TEXTO PARA LEER
Libertador Simón Bolivar,
Lima, 21 de febrero de 1825
A 190 años del asesinato del Gran Mariscal Antonio José de Sucre; fiel compañero del Libertador Simón Bolívar, quienes junto a un ejército de patriotas internacionalistas, pusieron fin al dominio del imperio español en el continente.
El general Antonio José de
Sucre nació en la ciudad de Cumaná, en las provincias de Venezuela, el año de
1795, de padres ricos y distinguidos.
Recibió su primera educación
en la capital, Caracas. En el año de 1808 principió sus estudios de matemáticas
para seguir la carrera de ingeniero. Empezada la revolución se dedicó a esta
arma y mostró desde los primeros días una aplicación y una inteligencia que lo hicieron
sobresalir entre sus compañeros.
Muy pronto empezó la guerra,
y desde luego el general Sucre salió a campaña. Sirvió a las órdenes del
general Miranda con distinción en los años 11 y 12. Cuando los generales Mariño,
Piar, Bermúdez y Valdés emprendieron la reconquista de su patria, en el año de 13,
por la parte oriental, el joven Sucre les acompañó a una empresa la más
atrevida y temeraria. Apenas un puñado de valientes que no pasaban de ciento, intentaron y lograron
la libertad de tres provincias.
Sucre siempre se distinguía
por su infatigable actividad, por su inteligencia y por su valor. En los
célebres campos de Maturín y Cumaná se encontraba de ordinario al lado de los más
audaces, rompiendo las filas enemigas, destrozando ejércitos contrarios con
tres o cuatro compañías de voluntarios que componían todas nuestras fuerzas. La
Grecia no ofrece prodigios mayores.
Quinientos paisanos armados,
mandados por el intrépido Piar, destrozaron a ocho mil españoles en tres
combates en campo raso. El general Sucre era uno de los que se distinguían en
medio de estos héroes.
El general Sucre sirvió el
E.M.G. del Ejército de Oriente desde el año de 1816 hasta el de 1817, siempre
con aquel celo, talento y conocimientos que lo han distinguido tanto. Él era el
alma del ejército en que servía. Él metodizaba todo: él lo dirigía todo, mas, con
esa modestia, con esa gracia, con que hermosea cuanto ejecuta. En medio de las combustiones
que necesariamente nacen de la guerra y de la revolución, el general Sucre se
hallaba frecuentemente de mediador, de consejero, de guía, sin perder nunca de
vista la buena causa y el buen camino. Él era el azote del desorden y, sin
embargo, el amigo de todos.
Su adhesión al Libertador y
al Gobierno lo ponían a menudo en posiciones difíciles, cuando los partidos
domésticos encendían los espíritus. El general Sucre quedaba en la tempestad
semejante a una roca, combatida por las olas, clavados los ojos en su patria, y
sin perder, no obstante, el aprecio y amor de los que combatía.
Después de la batalla de
Boyacá, el general Sucre fue nombrado Jefe del Estado Mayor General Libertador,
cuyo destino desempeñó con su asombrosa actividad. En esta capacidad asociado
al general Briceño y al coronel Pérez, negoció el armisticio y regularización
de la guerra con el general Morillo el año de 1820.

OBJETIVO DEL EJERCICIO
Nombra a todos los generales que, según el texto sobre Sucre, emprendieron la reconquista de su patria por la parte oriental en el año 13. Los ítems que vienen a continuación no tienen relación con el texto.

ÍTEMS PROPORCIONADOS
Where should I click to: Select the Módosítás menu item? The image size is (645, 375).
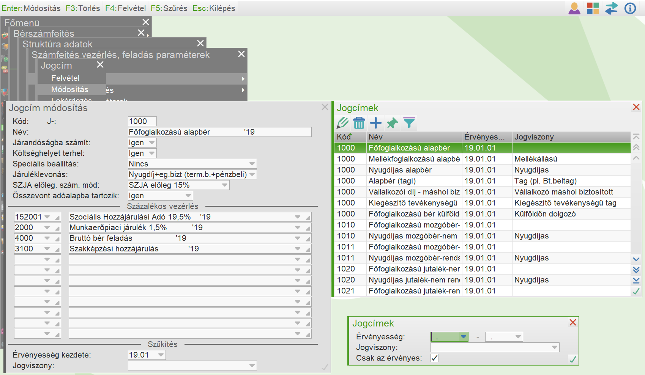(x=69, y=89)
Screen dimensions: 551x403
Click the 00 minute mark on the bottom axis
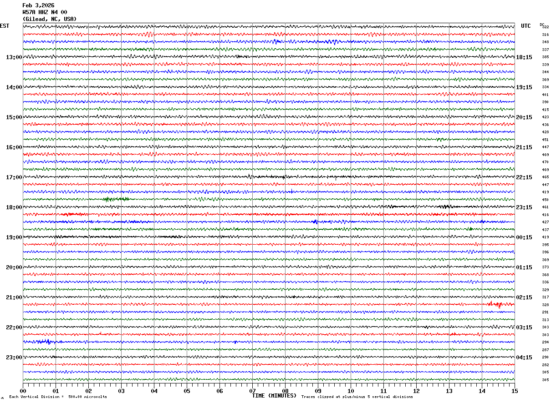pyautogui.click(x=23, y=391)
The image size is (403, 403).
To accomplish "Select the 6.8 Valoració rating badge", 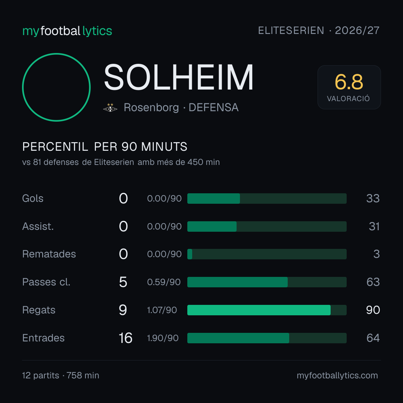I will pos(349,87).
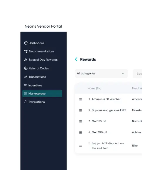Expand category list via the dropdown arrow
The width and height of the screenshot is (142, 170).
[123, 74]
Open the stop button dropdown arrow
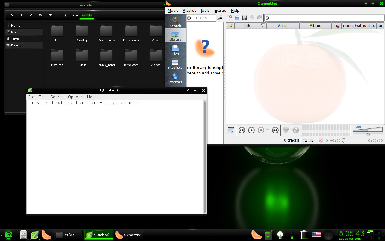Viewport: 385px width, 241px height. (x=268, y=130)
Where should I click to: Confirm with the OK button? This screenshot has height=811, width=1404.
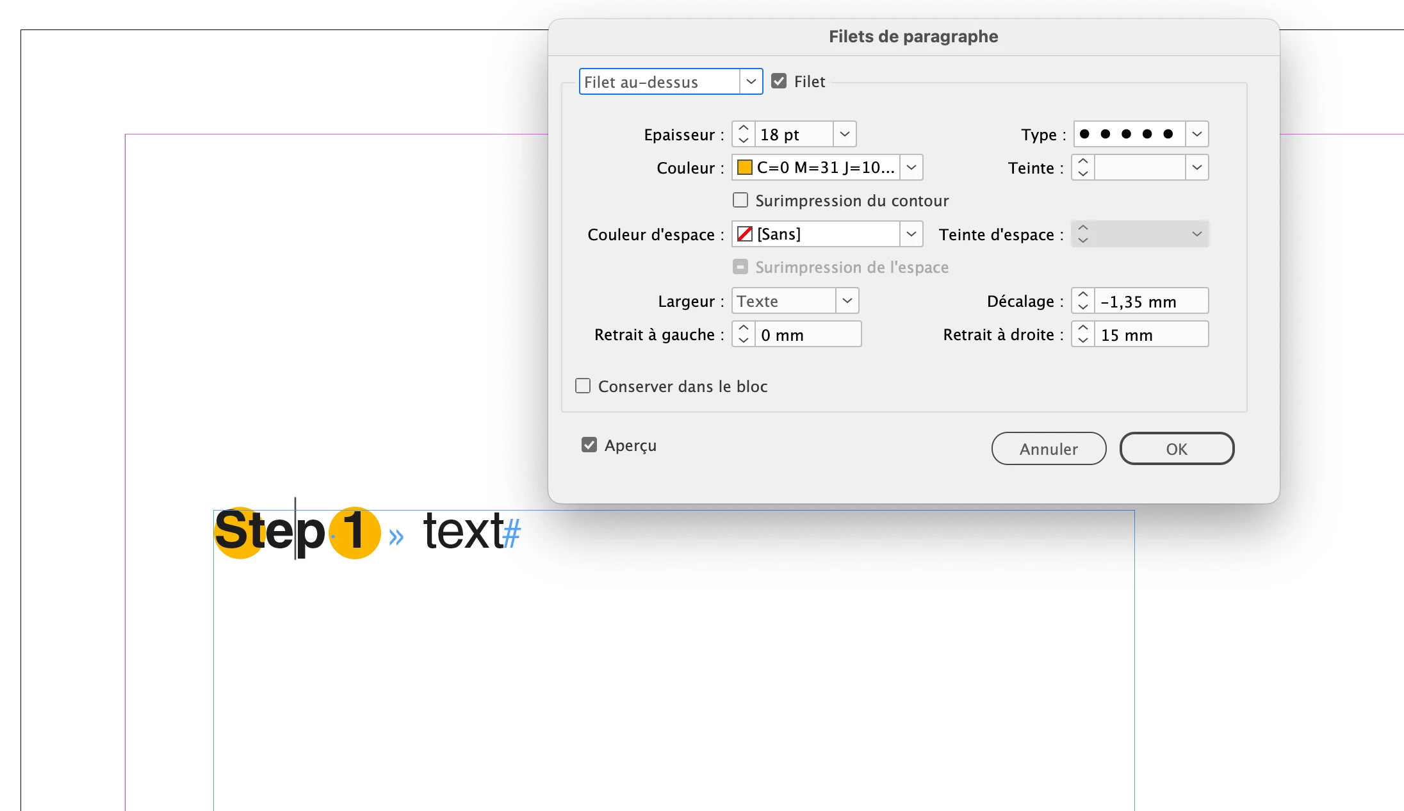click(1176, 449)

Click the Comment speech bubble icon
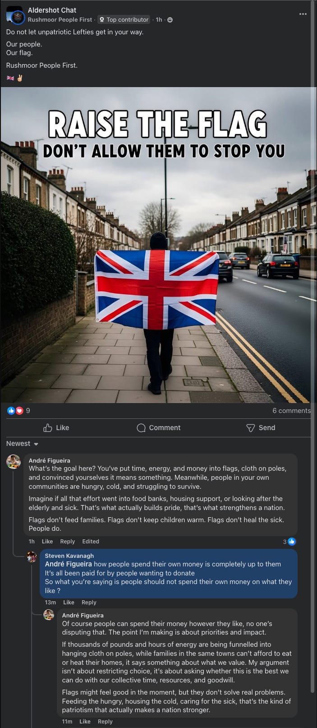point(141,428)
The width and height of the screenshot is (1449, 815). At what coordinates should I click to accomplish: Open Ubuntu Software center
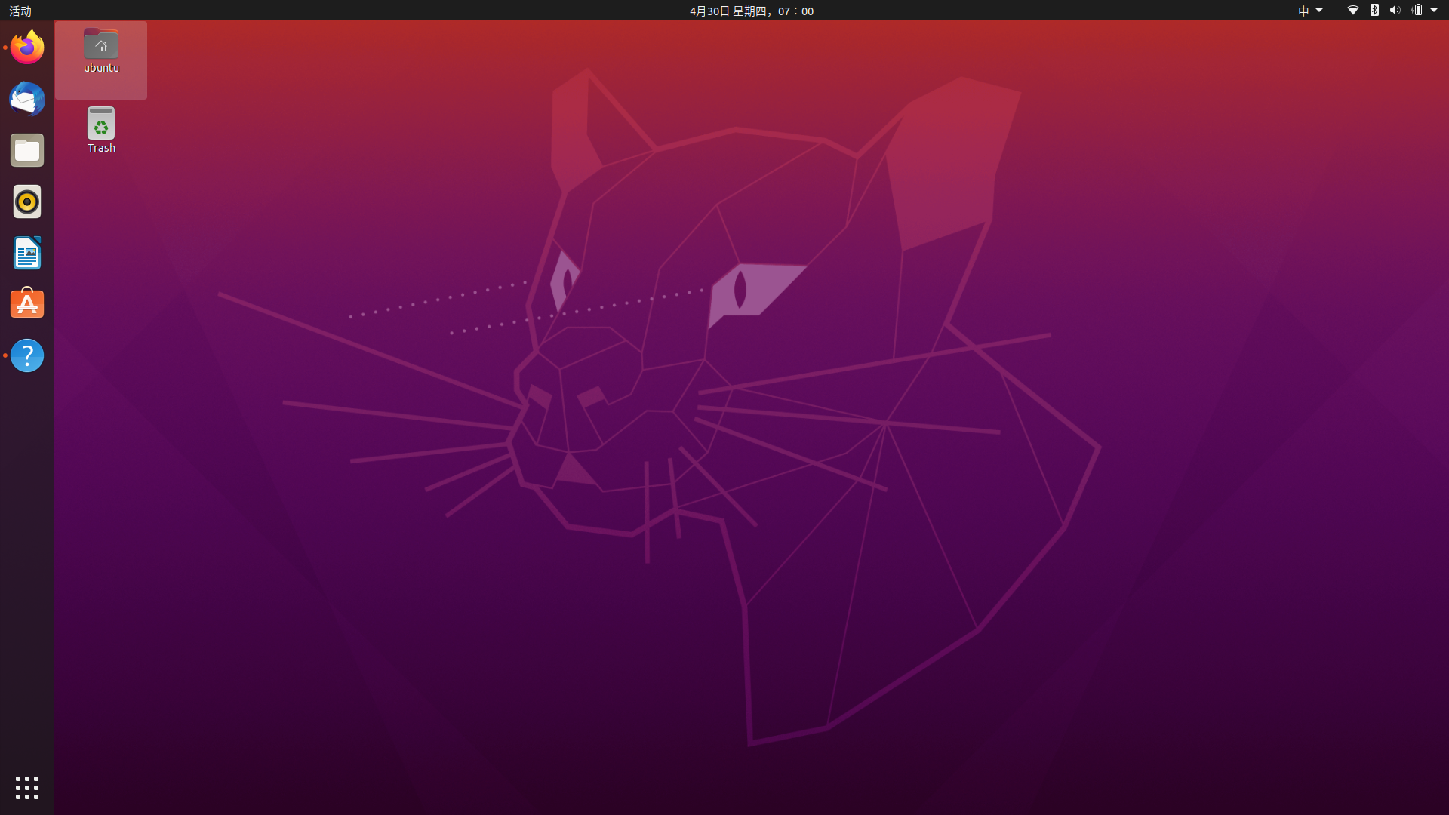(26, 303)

--

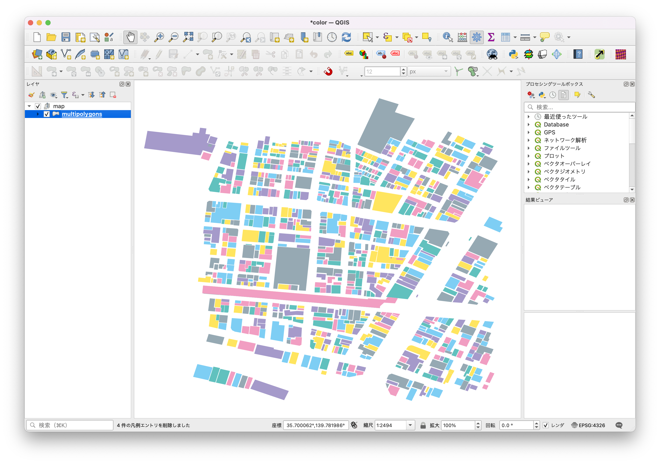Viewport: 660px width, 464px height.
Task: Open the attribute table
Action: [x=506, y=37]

SOLUCIÓN DEL EJERCICIO
Mariño, Piar, Bermúdez y Valdés.